Everyone experiences anger but when it gets out of control it's helpful to have some coping skills to rely on. The anger management techniques below can help.
It's a good idea to start with a specific plan in mind. Include in your plan specific anger management techniques that you can practice and gradually incorporate into your daily life. Below are some examples.
1) First, put some distance between you and the situation making you angry. Give yourself time to think and ask yourself questions, such as will this really matter in ten years? Or even two weeks?
2) Try going for a short brisk walk to clear your head.

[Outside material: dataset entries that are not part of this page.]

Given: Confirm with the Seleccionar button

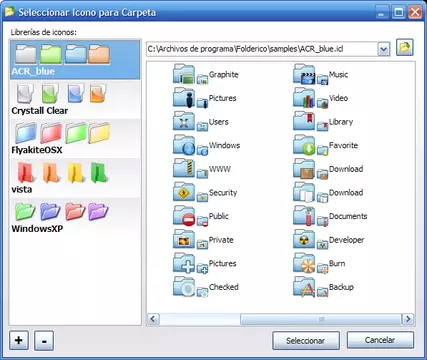Looking at the screenshot, I should [x=306, y=340].
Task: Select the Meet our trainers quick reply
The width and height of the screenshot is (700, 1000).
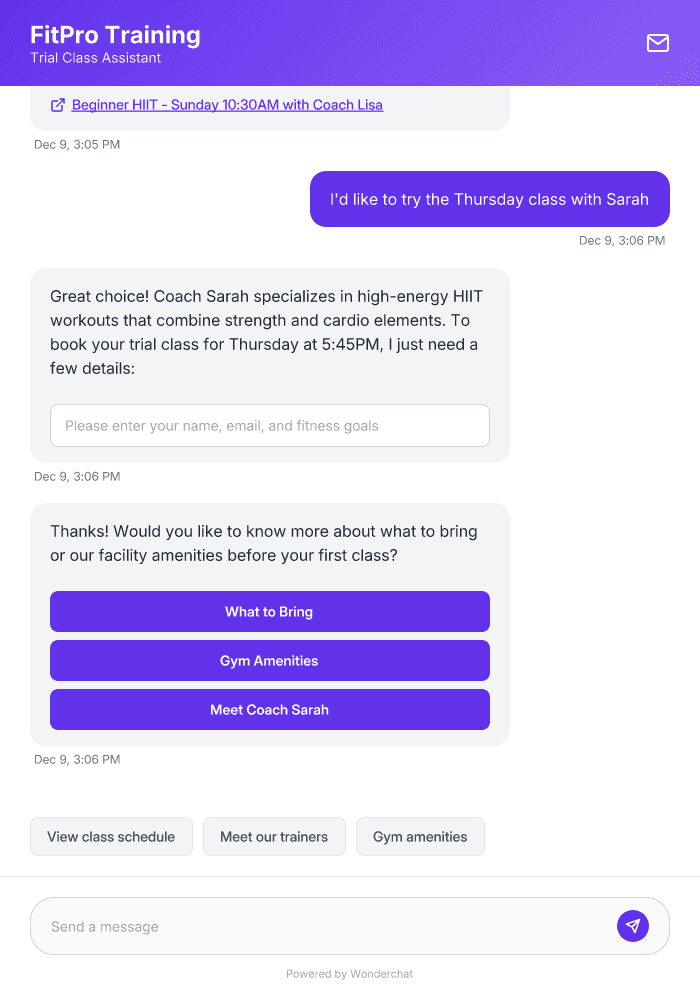Action: 274,836
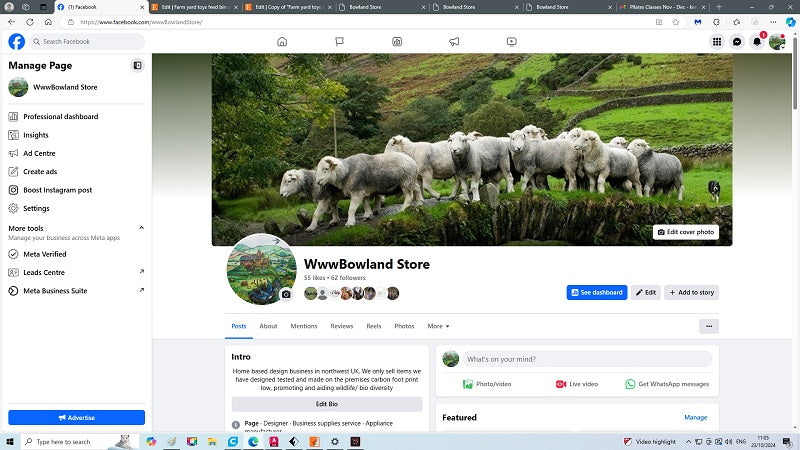Open Insights from the sidebar
The image size is (800, 450).
coord(36,135)
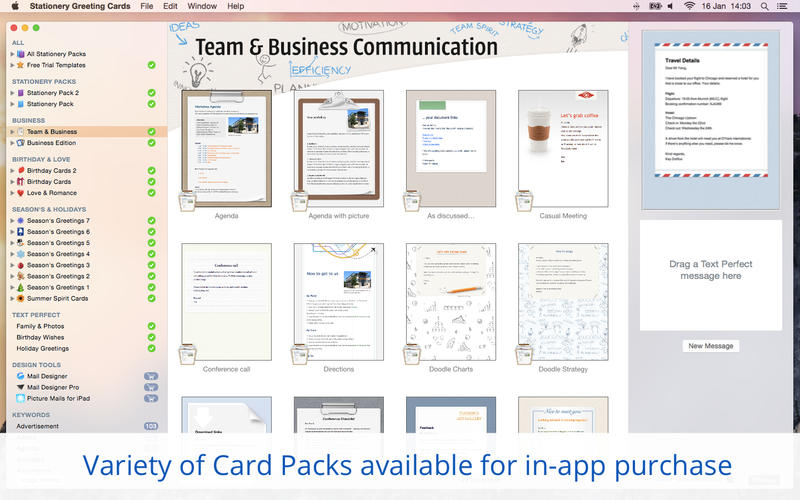Select Family & Photos in Text Perfect
Screen dimensions: 800x500
click(x=42, y=327)
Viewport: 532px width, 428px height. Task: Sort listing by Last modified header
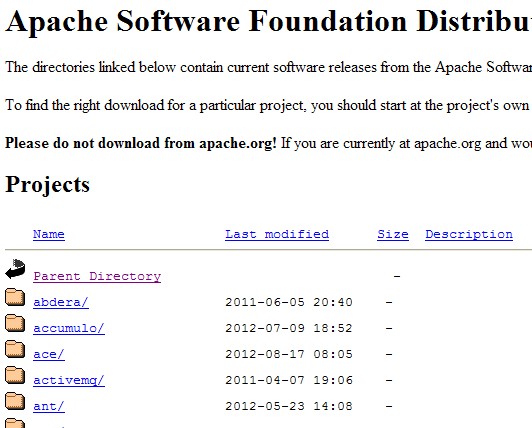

3) Think about the ramifications of your actions. Ask yourself if the way in which you are thinking about reacting is likely to make the situation better or worse. Actions that might make you feel good or vindicated in the moment can lead to making the situation worse or end up harming you in the end. So, really try to think things through.
4) Visualization is another useful anger management technique. Imagine someone you admire responding to your situation in a calm, reasonable and mature manner and mimic their response.
By the time you do this, in many cases you will see that your anger has subsided.
It is never a good idea to "vent" anger by punching things or acting in a violent manner. These actions do not release anger but instead reinforce the feelings of rage and in essence are good practice for cultivating anger, not controlling it. Venting of anger actually ends up strengthening the neuronal connections associated with causing you to become angry and ends up priming the neurons to fire again. Scientists call this process kindling because you are literally kindling the fire within.
That's not to say that engaging in healthy venting such as a good cardiovascular workout is not effective; it is very effective and helps you to associate healthier ways of dealing with anger with a particular trigger.
Human beings are creatures of habit so when we practice good anger control techniques they soon become second nature.